Two days after five Arab states — Saudi Arabia, Egypt, the United Arab Emirates, Bahrain, and Yemen — cut diplomatic ties with Qatar on accounts of it allegedly supporting terrorism in the region, Trump took to Twitter to take credit for the development:

So good to see the Saudi Arabia visit with the King and 50 countries already paying off. They said they would take a hard line on funding… extremism, and all reference was pointing to Qatar. Perhaps this will be the beginning of the end to the horror of terrorism!

He also added: “During my recent trip to the Middle East I stated that there can no longer be funding of Radical Ideology. Leaders pointed to Qatar – look!”

There are a couple unsettling consequences from this series of events. First, the decision to alienate Qatar within the region, which now has the U.S. president’s public imprimatur, does not appear to have been broadly planned for or supported by the rest of the U.S. government.

Second, Trump’s announcement of the decision on Twitter all but explicitly confirms that he was led to the conclusion that Qatar ought to be alienated by other leaders — likely from Saudi Arabia. (“Leaders pointed to Qatar.”)

Third, Trump does not appear to be aware of the existing U.S. military presence in Qatar, a major U.S. partner in the region. Qatar, for example, hosts the United States Air Force’s Combined Air Operations Center at Al-Udeid Air Base, which provides command and control for U.S. military operations throughout 20 countries.

The episode reveals that the U.S. president is willing to capriciously drop important U.S. partners with little prior signaling. The consequences won’t go unnoticed in the Asia-Pacific, where questions about U.S. resolve and commitments loom large.

As was apparent at the Shangri-La Dialogue this past weekend, where U.S. Secretary of Defense James Mattis delivered a detailed major foreign policy address, U.S. allies and partners alike are beginning to see the words of even well-regarded agents of the Trump government as hollow in light of the president’s tendency to take important decisions himself, without anything close to whole-of-government message discipline or coordination.

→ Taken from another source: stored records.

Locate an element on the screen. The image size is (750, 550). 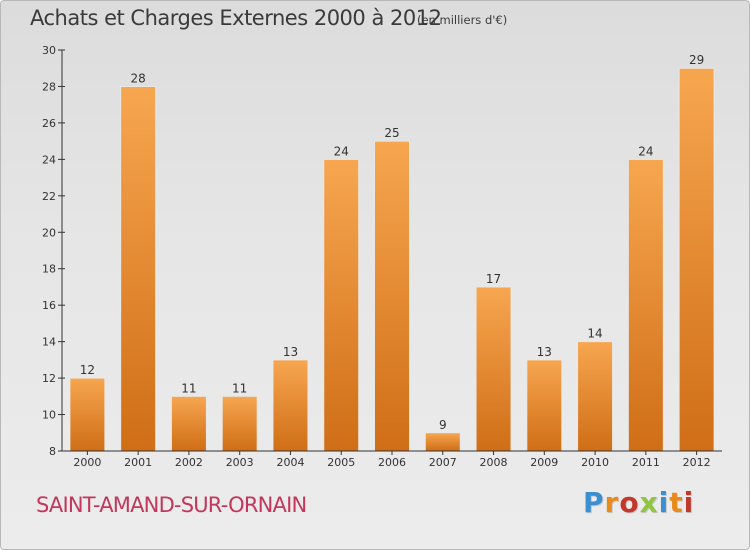
bar-2010 is located at coordinates (596, 396).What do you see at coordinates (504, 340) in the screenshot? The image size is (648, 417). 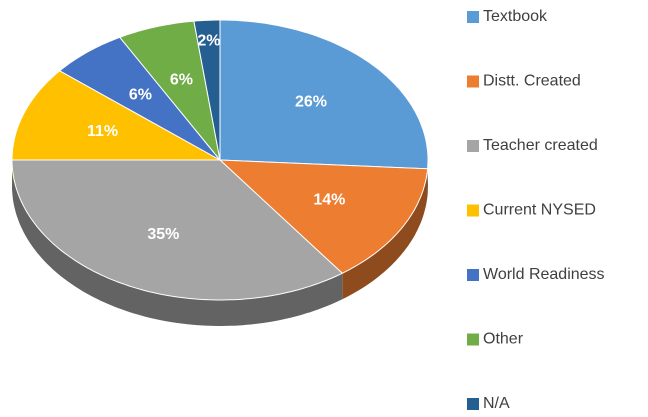 I see `legend-label: Other` at bounding box center [504, 340].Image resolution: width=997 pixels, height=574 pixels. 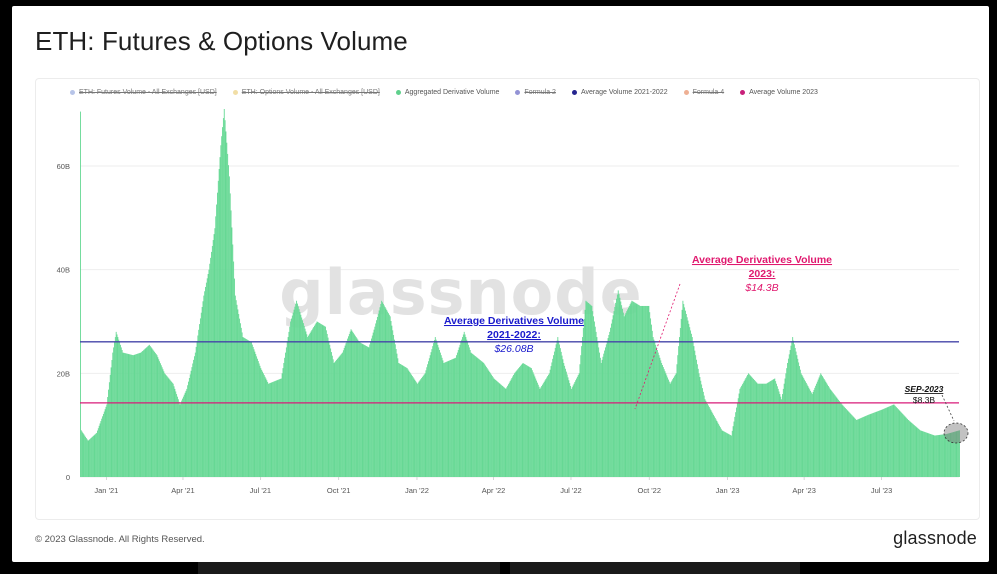 What do you see at coordinates (686, 92) in the screenshot?
I see `legend-dot-icon` at bounding box center [686, 92].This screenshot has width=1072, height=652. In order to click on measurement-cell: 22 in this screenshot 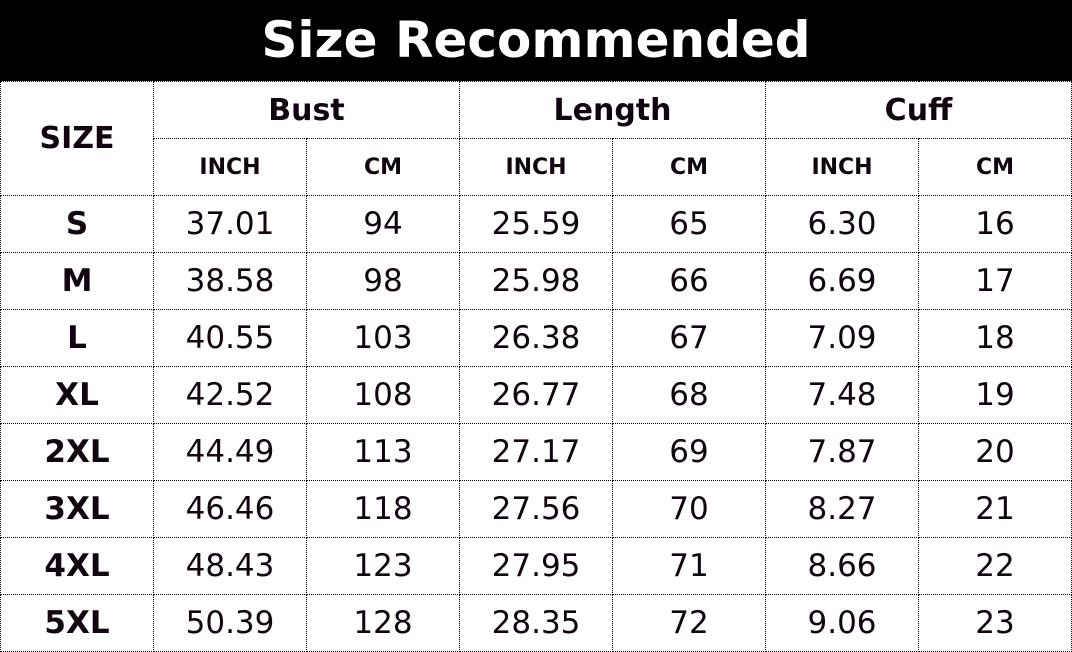, I will do `click(995, 566)`.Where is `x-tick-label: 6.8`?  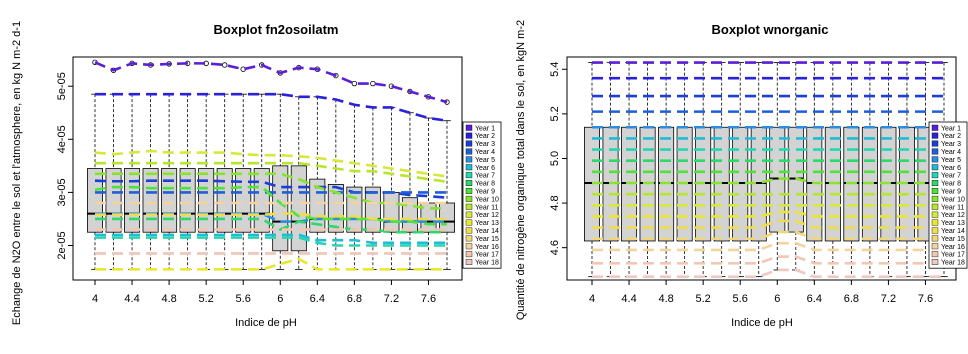
x-tick-label: 6.8 is located at coordinates (852, 299).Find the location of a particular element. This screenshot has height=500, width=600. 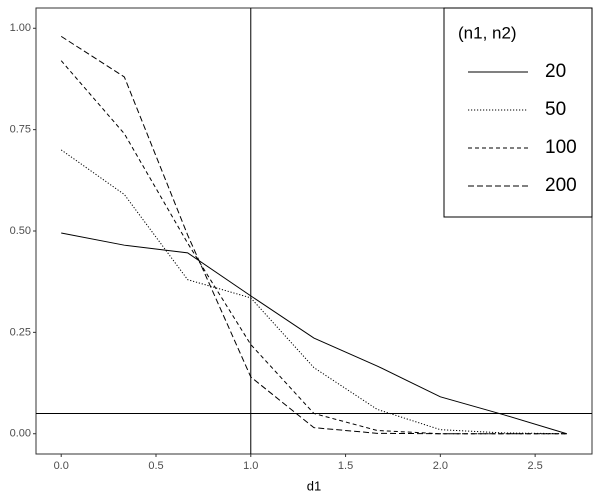

y-tick-label: 0.00 is located at coordinates (20, 434). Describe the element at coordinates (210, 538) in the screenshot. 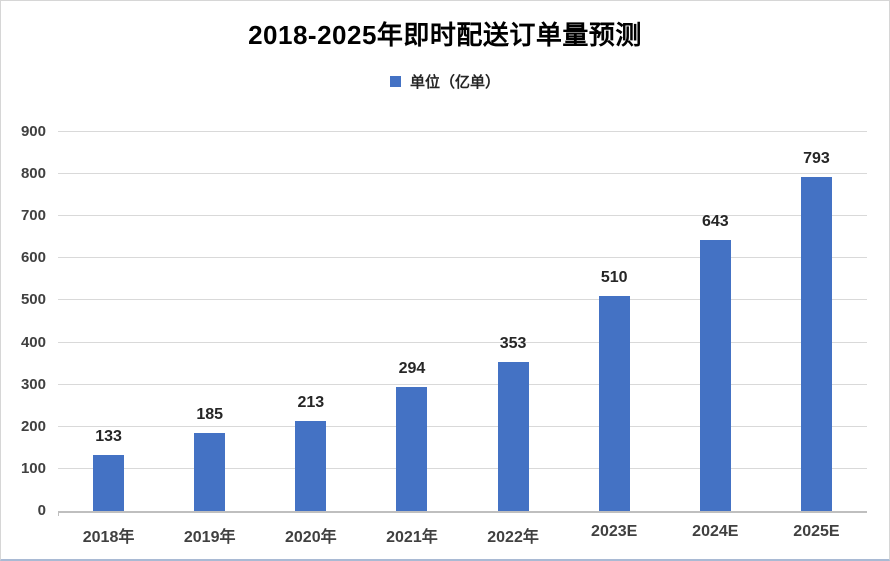

I see `x-axis-tick-label: 2019年` at that location.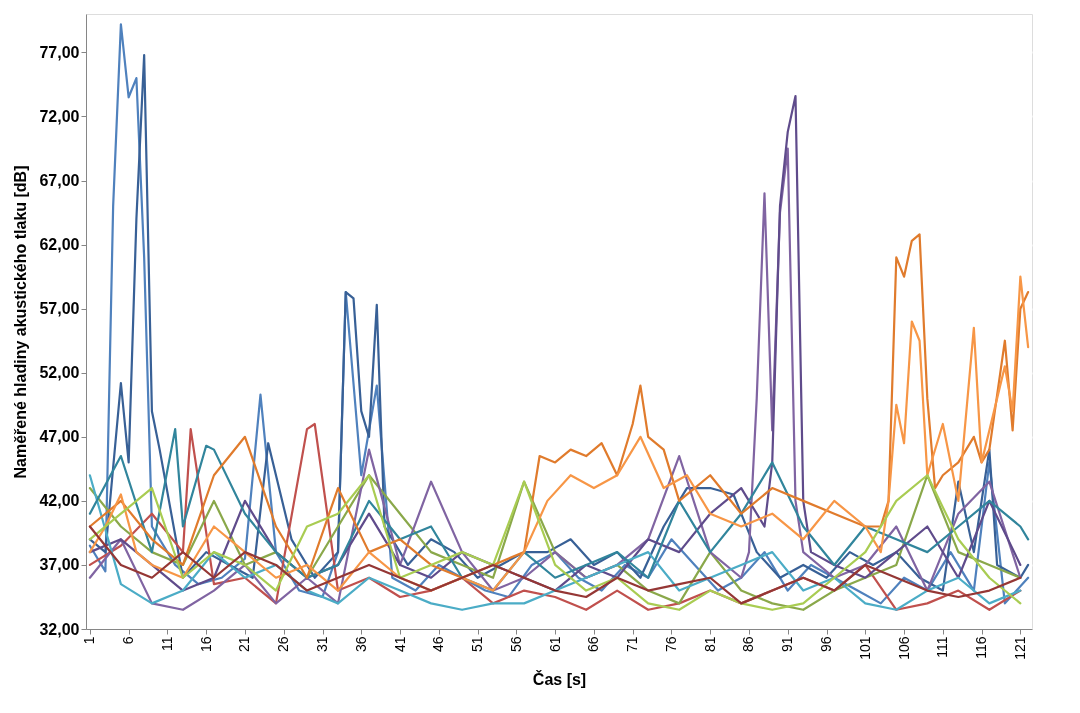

This Qatar episode is far from the first of these decisions — even just in the past month. As Politico reports today, Trump’s remarkable decision to withhold support for NATO’s Article 5 in his speech in Belgium in May was also borne of his own decision-making, embarrassing advisers and cabinet officials ranging from National Security Advisor H.R. McMaster to Secretary of State Rex Tillerson to Mattis, all of whom had given assurances that he would affirm support for the article, which represents the cornerstone of the alliance.

Moreover, as I discussed in these pages, Trump’s willingness to casually hint at outrageous demands of allies, such as suggesting that South Korea cough up $1 billion for a missile defense system, further adds to perception that the U.S. president is a chaotic agent who is not beholden to any grand design or conception of solidarity between states.

Mattis’ task in Singapore was challenged first by the U.S. decision to pull out of the Paris agreement on climate, which occurred on the eve of the Shangri-La Dialogue. Now, Trump has bookended an already uneasy weekend of reassurance-provision by Mattis and Tillerson in Asia with another chaotic decision.

Finally, it’s worth emphasizing that the problem with these decisions from Trump is the manner in which they are made. Yes, there are reasonable and evidence-based cases for why Qatar may be a troublesome U.S. ally, why NATO’s other member states should increase their defense spending, and why South Korea may be reasonably asked to shoulder some of the burden for missile defense.

The problem with Trump’s decisions in each of these cases is that they may well have been made with a Magic 8-Ball. Despite what other agents of this government say across the world, the president does as he pleases.

While that may be his right as the apex of the U.S. government’s executive branch, the message it sends across the world is disturbing: The United States is a chaotic variable in world affairs and no longer a reassuring constant.